▶ **Exercise**
Collect every line of the records below that contains the string "Instruction", and reproduce each of those lines in full.

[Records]

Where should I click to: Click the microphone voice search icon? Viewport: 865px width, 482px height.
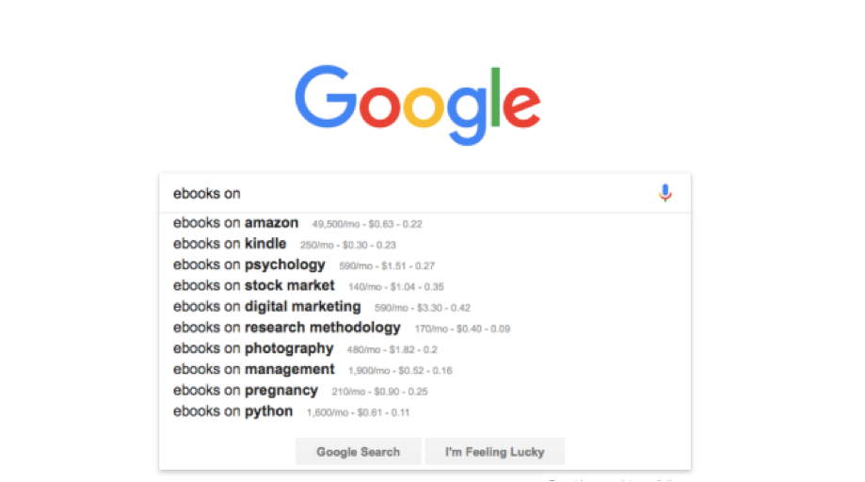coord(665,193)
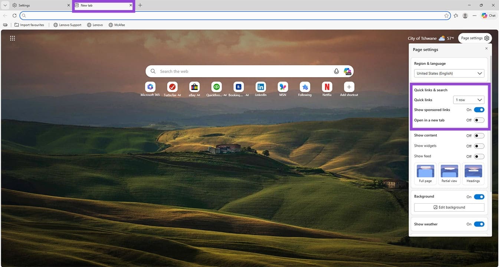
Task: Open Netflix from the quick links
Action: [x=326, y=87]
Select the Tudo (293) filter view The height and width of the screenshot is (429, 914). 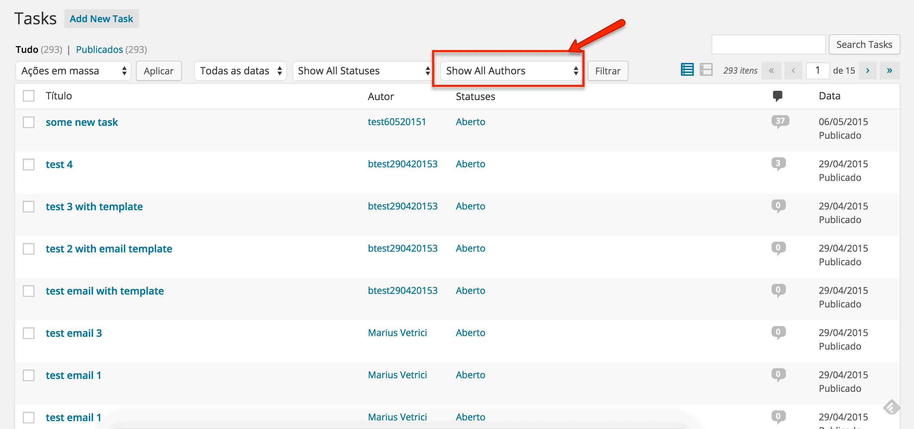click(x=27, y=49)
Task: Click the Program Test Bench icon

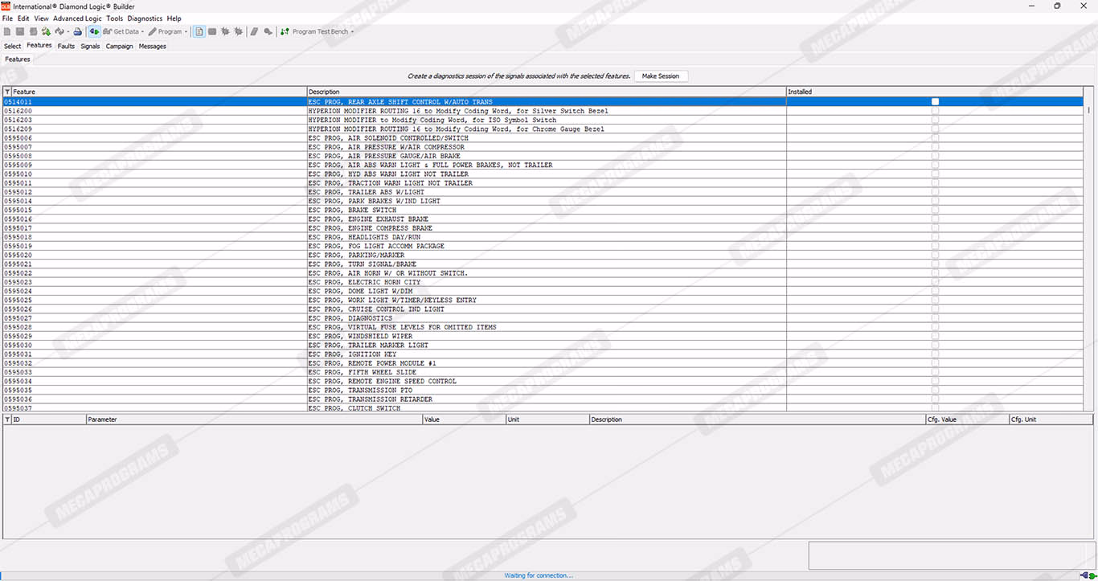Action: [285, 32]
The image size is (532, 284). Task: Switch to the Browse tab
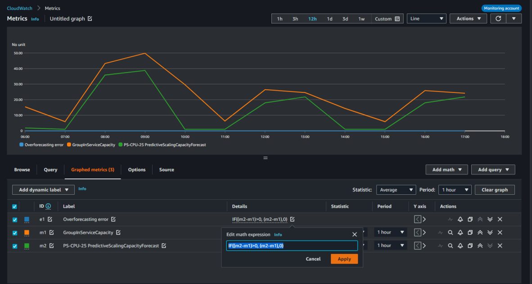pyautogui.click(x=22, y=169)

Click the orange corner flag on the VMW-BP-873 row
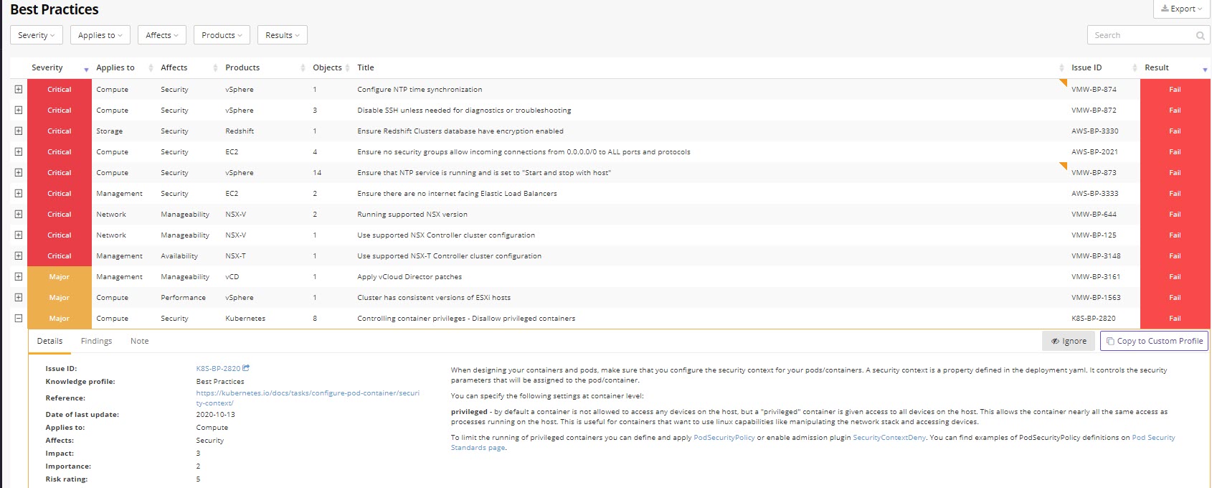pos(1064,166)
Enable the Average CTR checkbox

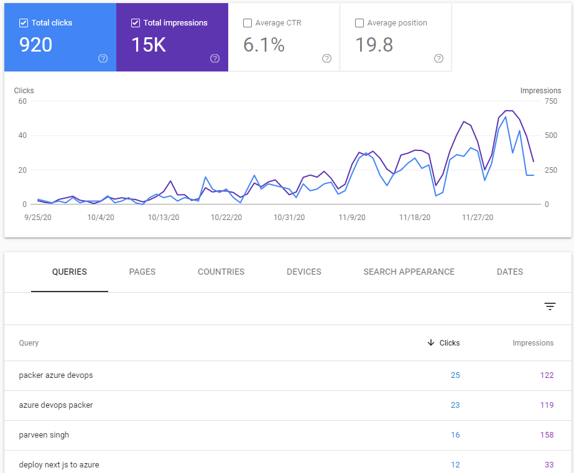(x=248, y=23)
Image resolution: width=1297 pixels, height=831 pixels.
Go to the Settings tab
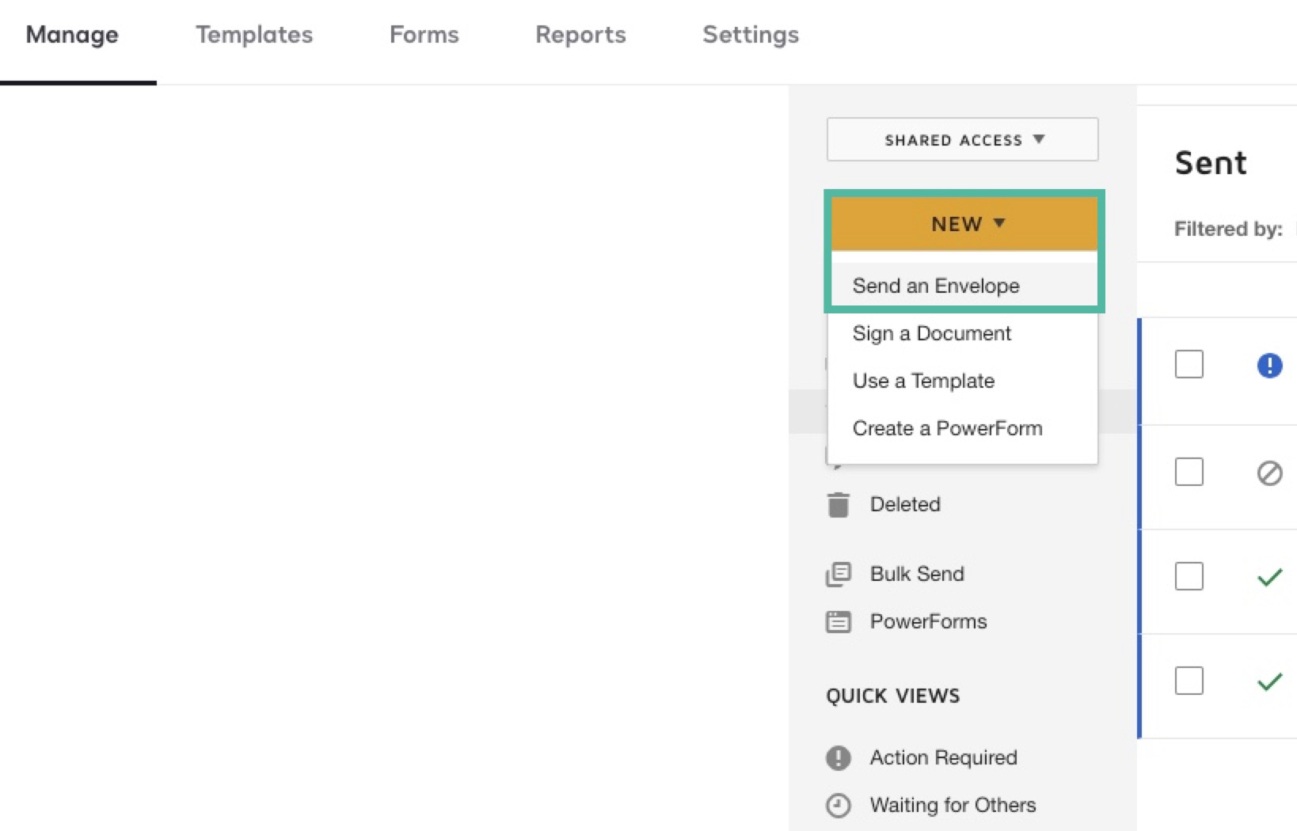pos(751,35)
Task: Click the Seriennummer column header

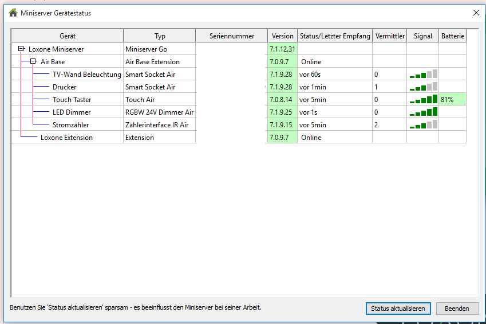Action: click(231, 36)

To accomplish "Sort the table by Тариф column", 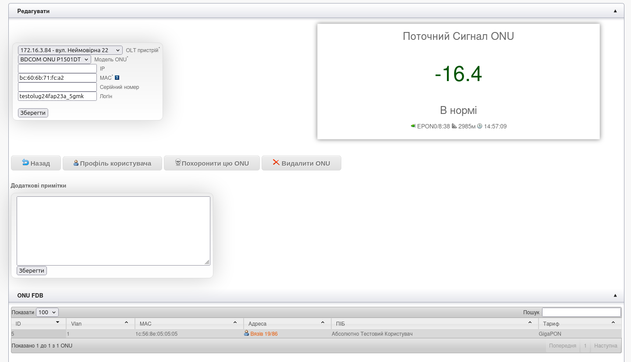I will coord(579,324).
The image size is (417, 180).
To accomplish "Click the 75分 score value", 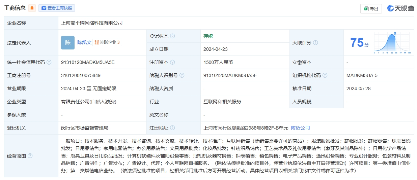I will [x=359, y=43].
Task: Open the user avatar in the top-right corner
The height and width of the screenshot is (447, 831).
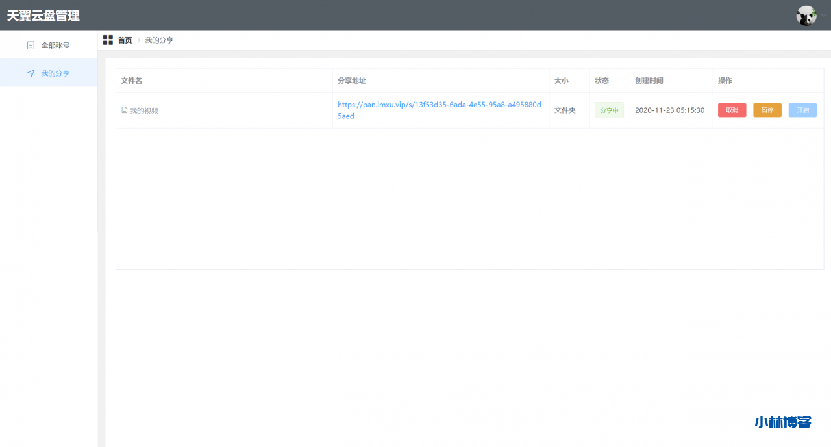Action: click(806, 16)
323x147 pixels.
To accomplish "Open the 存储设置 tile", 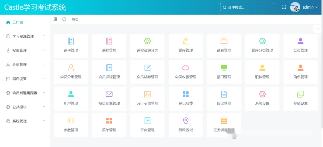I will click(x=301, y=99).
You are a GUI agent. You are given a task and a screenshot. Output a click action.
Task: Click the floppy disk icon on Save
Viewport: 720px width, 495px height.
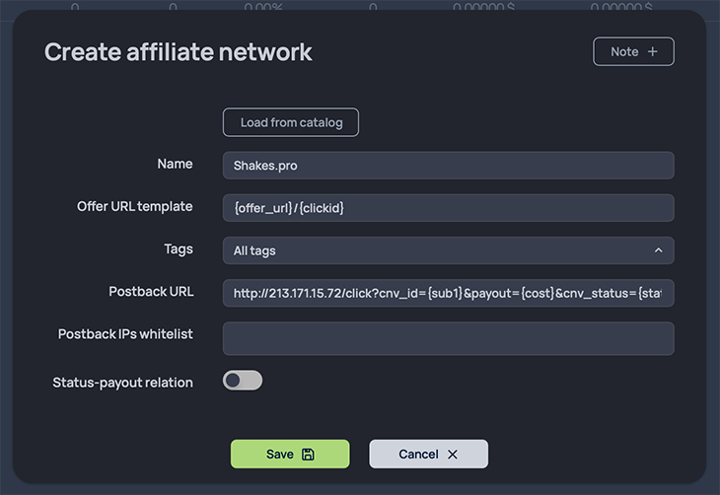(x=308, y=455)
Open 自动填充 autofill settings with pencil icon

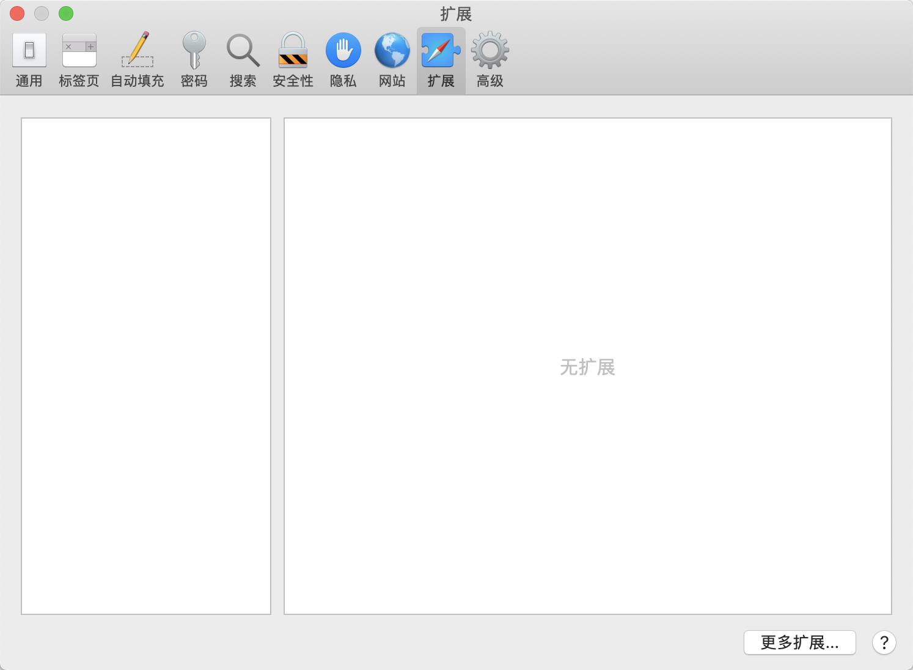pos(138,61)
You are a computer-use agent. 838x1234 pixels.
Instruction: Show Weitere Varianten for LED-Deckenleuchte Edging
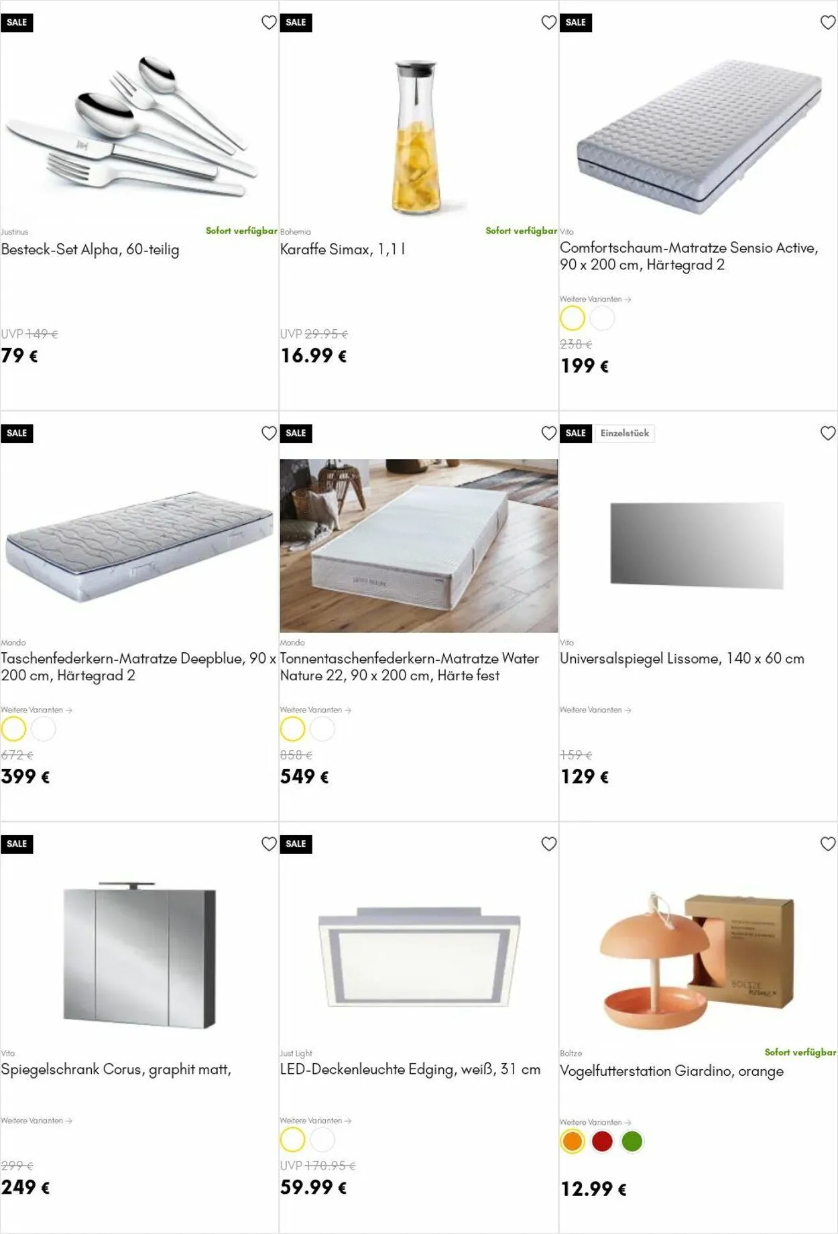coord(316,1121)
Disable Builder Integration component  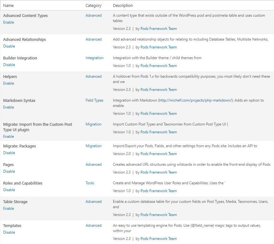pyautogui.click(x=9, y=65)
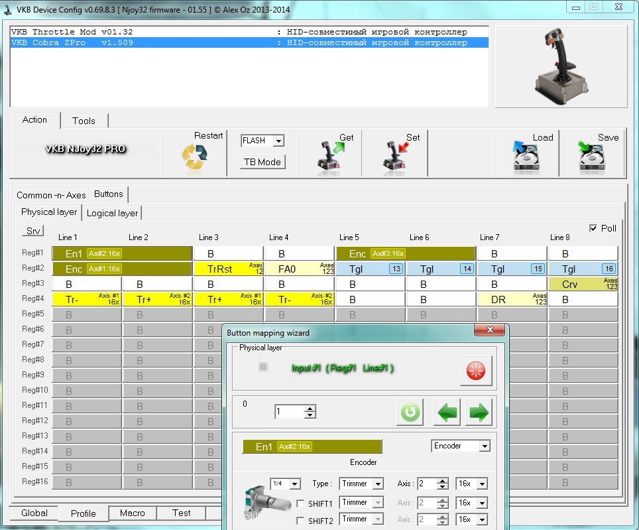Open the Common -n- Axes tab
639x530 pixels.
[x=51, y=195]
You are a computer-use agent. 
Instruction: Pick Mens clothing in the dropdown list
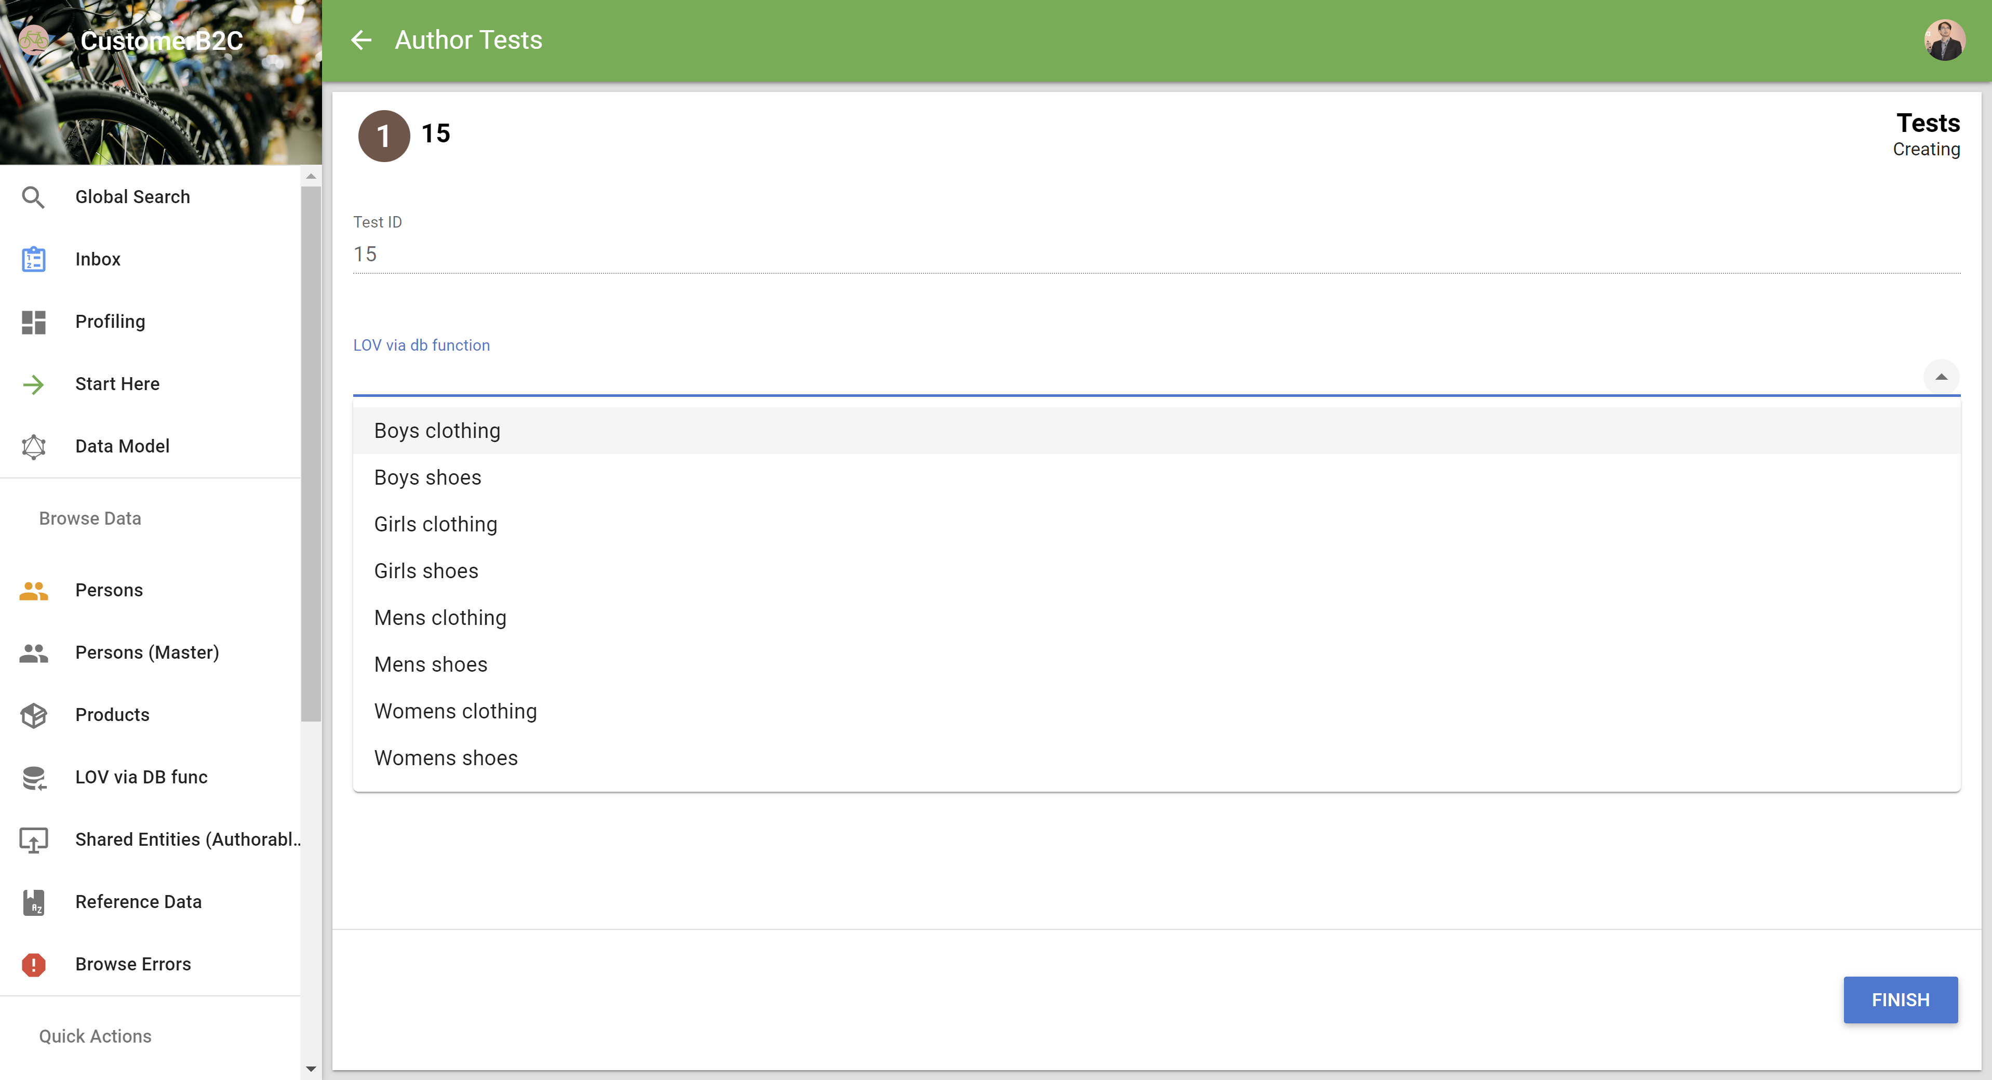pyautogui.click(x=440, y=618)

▶ **The reply**
Instruction: Show Weitere Varianten for LED-Deckenleuchte Edging
Instruction: Pick Mens clothing in the dropdown list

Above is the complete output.